(Exercise aim): Report every line from the following entries that contains the string "Caputo".

(Stored data):
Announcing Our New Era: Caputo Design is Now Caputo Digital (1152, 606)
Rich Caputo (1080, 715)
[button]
--
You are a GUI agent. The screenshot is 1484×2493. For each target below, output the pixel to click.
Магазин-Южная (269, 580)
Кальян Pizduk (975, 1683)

(Written answer):
Announcing Our New Era: Caputo Design is Now Caputo Digital (1152, 606)
Rich Caputo (1080, 715)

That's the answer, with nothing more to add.